Since she was a young child, the Ukrainian painter Ganna Kryvolap has been shaped by the creative environment revolving around her family. She comes from a family of artists. Her father Anatoliy Kryvolap, who was famous for his Ukrainian landscape paintings, as well as her mother Zinayida Vasina, also an artist and theatre costume designer, both had a great impact on Ganna Kryvolap.
Her works are characterised by brilliant colours, expressionist structure and vibrating energy. They radiate lightness and an incredible luminous intensity. The artist works in series and cycles. She transforms her city series into an abstract and dreamlike language: Kryvolap’s pictures are hybrids that incorporate impressions of real landscapes, intellectual observations and pure fantasy. She contrasts her multi-coloured urban pictures with a colour background that additionally introduces a strong dynamic element.

In a world governed by rules—both written and unspoken—Darina Smolkina’s art whispers of quiet rebellion. Born in Kyiv, Ukraine, now based in Lisbon, she crafts paintings that feel like echoes of a theatrical performance, where characters linger in a suspended moment, caught between societal expectations and personal truths. Her work is a stage, and every canvas is a scene unfolding.
Darina’s journey began in a traditional family, where expectations were clear—but her fascination with the surreal led her beyond the familiar. She started art school at six, mastering techniques that shaped her unique visual language.
While studying graphic design in Kyiv, Darina found her true voice in painting — a space where boundaries blurred and deeper narratives emerged. At 19, she moved to Lisbon, an experience that shaped her perspective as an outsider navigating an unfamiliar world. Her art became a reflection of identity, isolation, and the quiet weight of societal expectations.
From Schönhausen Palace Museum in Berlin to New York’s 17frost Gallery, her work speaks to a universal struggle — the tension between conformity and self-expression. Whether in the dreamlike haze of New Dream World or the raw intimacy of My First Diary, Darina’s paintings invite viewers to step into a moment of self-reflection, where emotions take form and meaning unfolds.
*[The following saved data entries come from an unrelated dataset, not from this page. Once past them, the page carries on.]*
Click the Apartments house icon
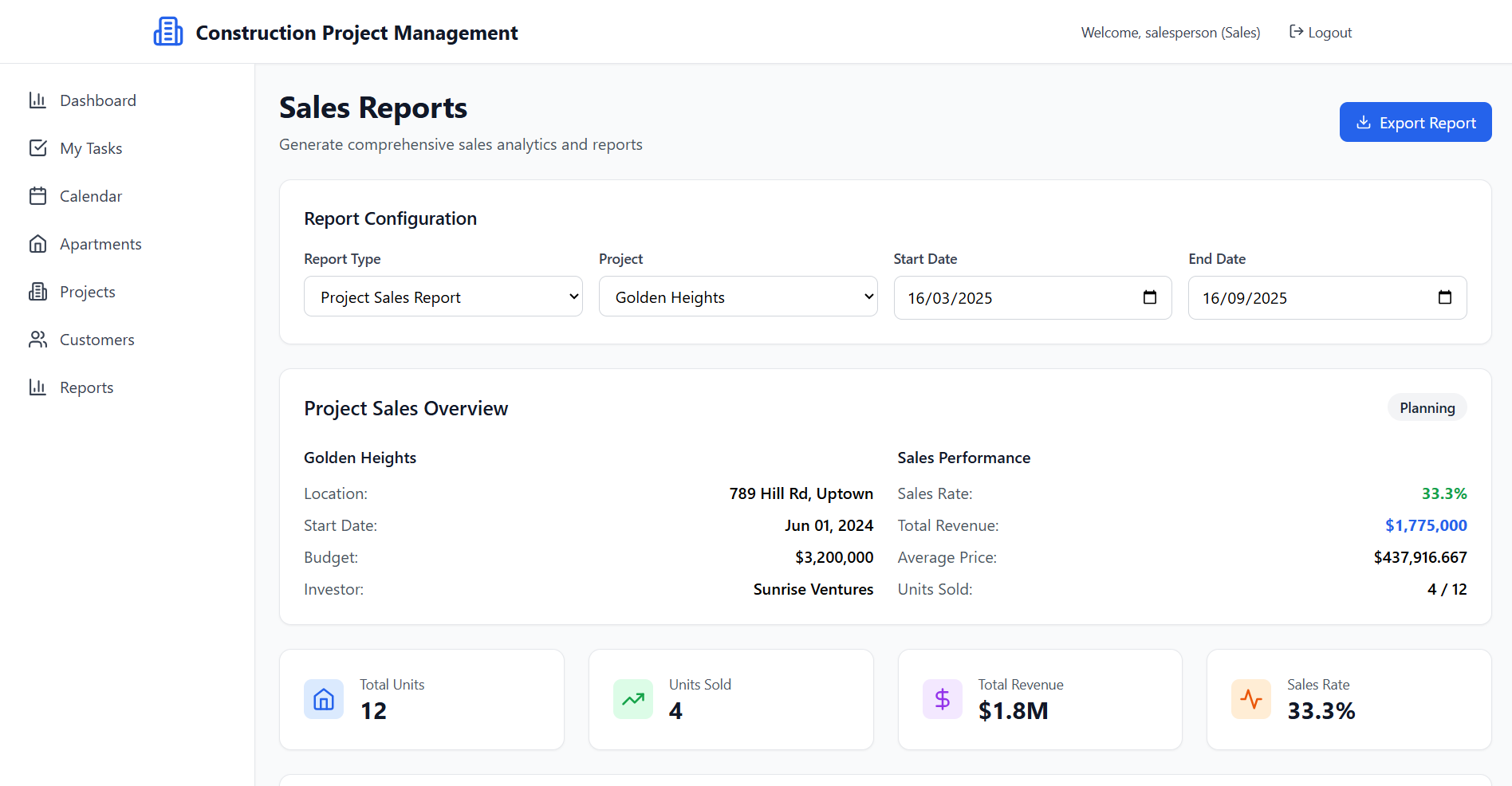The width and height of the screenshot is (1512, 786). pyautogui.click(x=37, y=244)
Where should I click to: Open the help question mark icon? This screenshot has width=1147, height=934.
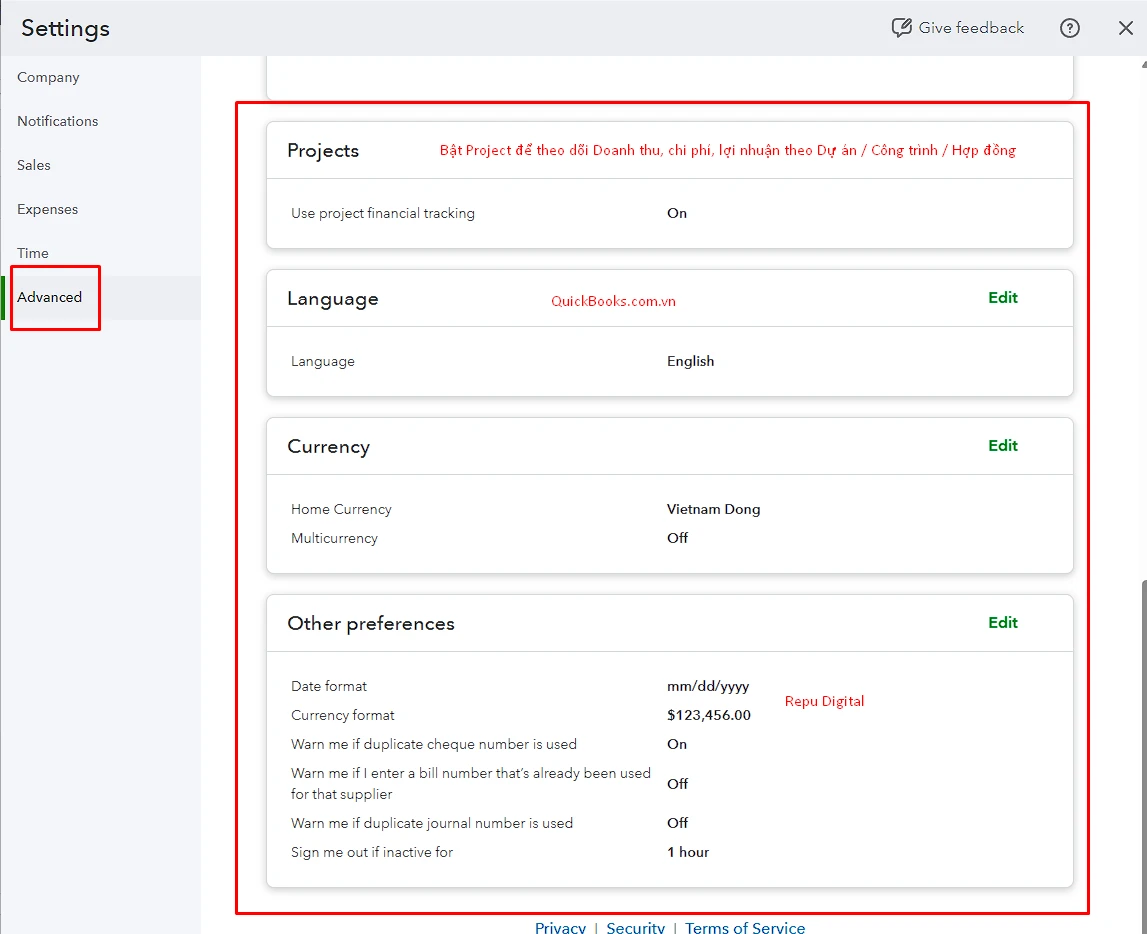(x=1069, y=28)
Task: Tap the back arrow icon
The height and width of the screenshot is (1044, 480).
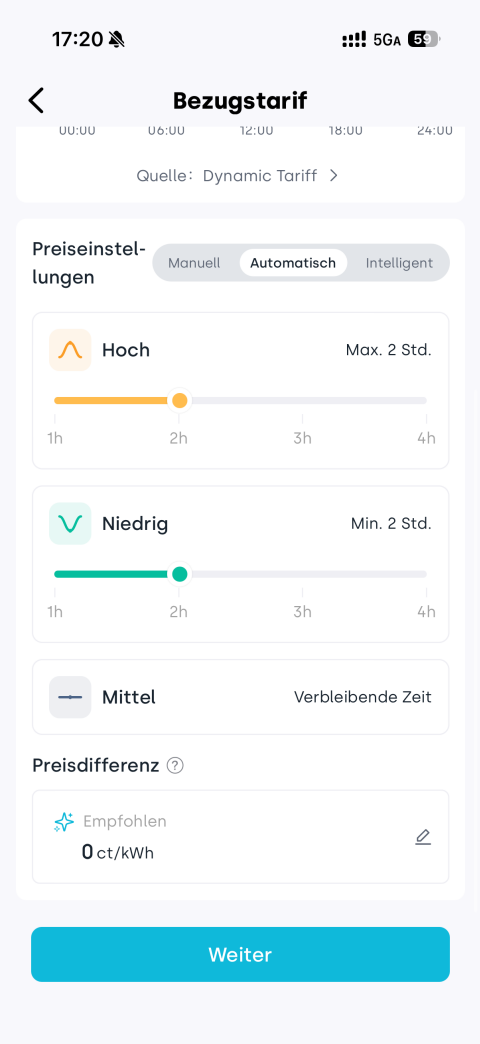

Darina doesn’t just paint figures — she paints questions. Her art asks: Who are we, beyond the expectations placed upon us? What do we reveal, and what do we conceal? Her world is one where the symbolic and the surreal merge, reflecting not just her own journey, but the collective search for meaning in a world full of invisible walls.
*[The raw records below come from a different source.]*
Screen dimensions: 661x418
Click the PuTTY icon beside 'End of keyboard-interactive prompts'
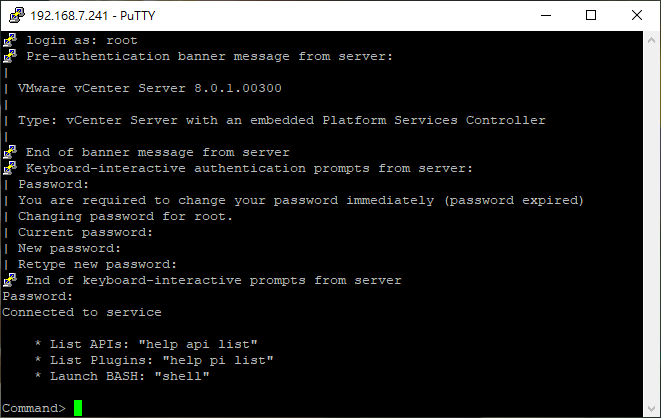pos(10,280)
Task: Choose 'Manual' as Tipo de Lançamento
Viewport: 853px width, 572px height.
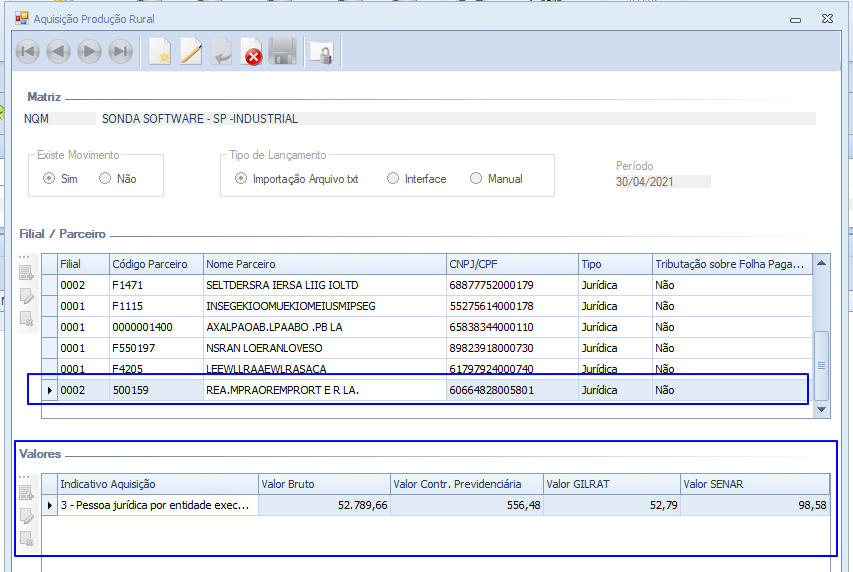Action: click(x=476, y=179)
Natasha Brichuk, known as Notuko, paints in the language of memory. Raised in Rivne, Ukraine, she grew up surrounded by the vivid patterns of embroidered tablecloths, the warmth of painted ceramics, and the quiet grandeur of old Ukrainian architecture. These objects weren’t just decoration—they were stories, passed down through generations, whispering of heritage, resilience, and identity.
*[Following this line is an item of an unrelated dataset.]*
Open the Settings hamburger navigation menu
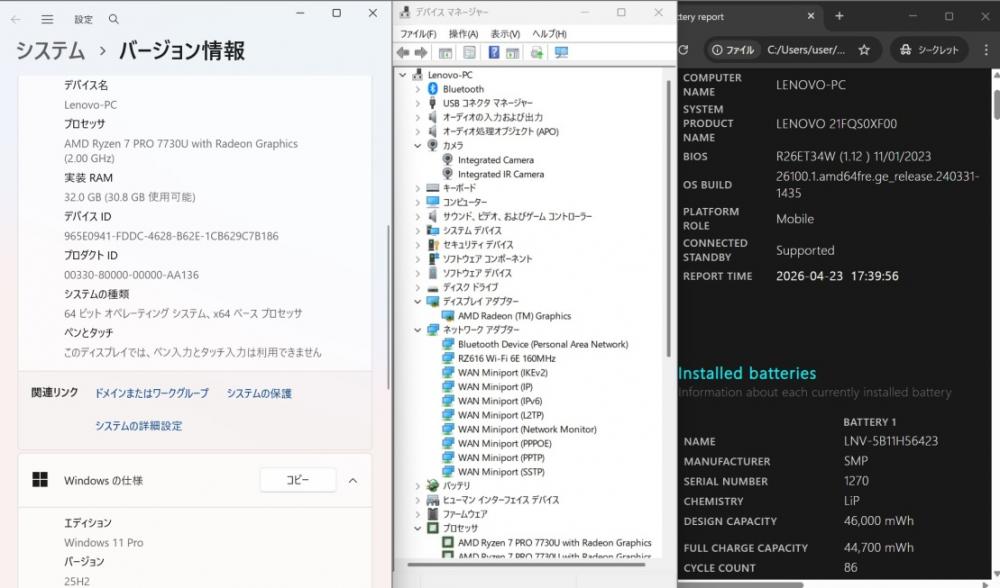The height and width of the screenshot is (588, 1000). 47,19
But tradition, as she saw it, was not static. It pulsed with life, adapting, shifting, existing between past and present. It is this in-between space that Notuko inhabits as an artist.
She pursued decorative and applied arts, specialising in ceramics, but painting became her true medium for storytelling.
What began as a simple fascination evolved into a bold artistic language - where folk motifs meet abstraction, where Byzantine echoes intertwine with modern fluidity. Her figures emerge as symbols rather than individuals, their forms at times dissolving into textured layers of colour, as if caught between reality and memory. Improvisation is at the heart of her process. She embraces instinct, letting her brushwork capture fleeting emotions and intangible histories. Her compositions often feel like fragments of a grander, unseen whole — inviting viewers to reconnect with traditions, not as relics, but as living, breathing experiences.
Notuko’s works have traveled far beyond her hometown, exhibited across Ukraine, Europe, and the UK. Yet, her essence remains rooted in the stories of home — the unspoken ties between past generations and those still to come. Her art is a conversation between centuries, a delicate balance of structure and spontaneity, of inherited symbols and contemporary expression.
To experience Notuko’s work is to step into a world where tradition doesn’t belong to the past—it evolves, just like us.